Business

Video: A Little Chatter with the Owner of Downtown Detroit's Henry the Hatter

September 12, 2016, 11:05 PM by  Allan Lengel

Some notables over the years, including President Dwight Eisenhower, Mayor Coleman A. Young and Kid Rock, have sported fashionable hats from Henry The Hatter in downtown Detroit.  

Established in 1893, it boasts of being the oldest hat store in the country. The second-oldest is in New Orleans. 

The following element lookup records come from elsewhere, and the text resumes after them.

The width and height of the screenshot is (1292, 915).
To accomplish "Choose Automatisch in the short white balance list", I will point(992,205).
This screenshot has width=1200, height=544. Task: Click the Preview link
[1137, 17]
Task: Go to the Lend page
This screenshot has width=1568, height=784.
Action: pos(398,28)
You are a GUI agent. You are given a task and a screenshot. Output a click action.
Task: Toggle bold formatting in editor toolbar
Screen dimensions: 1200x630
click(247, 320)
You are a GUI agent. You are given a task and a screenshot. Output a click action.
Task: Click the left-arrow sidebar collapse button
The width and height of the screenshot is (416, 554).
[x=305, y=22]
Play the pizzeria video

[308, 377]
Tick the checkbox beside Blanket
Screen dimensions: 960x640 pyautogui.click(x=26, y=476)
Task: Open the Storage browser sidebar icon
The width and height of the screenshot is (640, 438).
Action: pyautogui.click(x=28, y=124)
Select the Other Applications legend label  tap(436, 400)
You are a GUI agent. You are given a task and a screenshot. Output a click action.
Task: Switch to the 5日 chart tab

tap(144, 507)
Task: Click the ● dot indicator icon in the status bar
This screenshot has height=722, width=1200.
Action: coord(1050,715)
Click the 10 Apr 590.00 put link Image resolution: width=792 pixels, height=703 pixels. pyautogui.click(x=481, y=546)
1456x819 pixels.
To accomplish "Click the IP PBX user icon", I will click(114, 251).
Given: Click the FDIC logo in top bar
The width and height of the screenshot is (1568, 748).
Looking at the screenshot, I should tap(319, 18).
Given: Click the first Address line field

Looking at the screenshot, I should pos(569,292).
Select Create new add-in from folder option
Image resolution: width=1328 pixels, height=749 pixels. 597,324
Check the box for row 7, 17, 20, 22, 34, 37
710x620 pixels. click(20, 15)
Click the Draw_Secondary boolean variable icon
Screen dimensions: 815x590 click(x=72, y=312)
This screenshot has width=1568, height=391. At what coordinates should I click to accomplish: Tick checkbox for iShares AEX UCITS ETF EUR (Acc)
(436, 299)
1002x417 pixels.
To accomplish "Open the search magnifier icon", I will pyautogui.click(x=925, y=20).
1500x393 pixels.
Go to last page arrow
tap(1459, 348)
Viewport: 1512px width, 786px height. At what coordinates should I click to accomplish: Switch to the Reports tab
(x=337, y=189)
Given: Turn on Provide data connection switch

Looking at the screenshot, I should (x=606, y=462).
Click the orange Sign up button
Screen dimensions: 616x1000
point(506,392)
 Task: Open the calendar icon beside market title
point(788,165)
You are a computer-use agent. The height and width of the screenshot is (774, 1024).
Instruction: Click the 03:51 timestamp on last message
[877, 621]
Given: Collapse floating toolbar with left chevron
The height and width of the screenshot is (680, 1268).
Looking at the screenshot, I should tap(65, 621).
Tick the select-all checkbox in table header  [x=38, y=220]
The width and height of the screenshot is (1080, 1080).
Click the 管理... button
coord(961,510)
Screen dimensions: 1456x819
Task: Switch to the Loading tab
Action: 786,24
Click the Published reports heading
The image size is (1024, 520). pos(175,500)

Detroit native Henry Komrofsky opened the store on Gratiot Avenue, and eventually took on a partner, Gus Newman, who had been stockboy there. Komrofsky died in 1941, and in 1948, Newman sold the store to Seymour Wasserman, a New Yorker, and Murray Appleby, a traveling hat salesman.

Wasserman bought out his partner a few years later. Then in 1952, he moved the store to its current location at 1307 Broadway. There's a second location at 10 and Greenfield in Southfield. 

In 1972, his son Paul Wasserman, who had been attending Oakland University and working at the post office, joined the business. His father Seymour passed away in 1998 at 82.

To this day, Paul continues to run the stores.

Deadline Detroit stopped by the downtown store the other day to chat with Wasserman about the business,  the customers and how Dwight Eisenhower ended up wearing a Henry The Hatter hat at his 1956 inauguration in Washington even though Eisenhower himself never stepped foot in the store.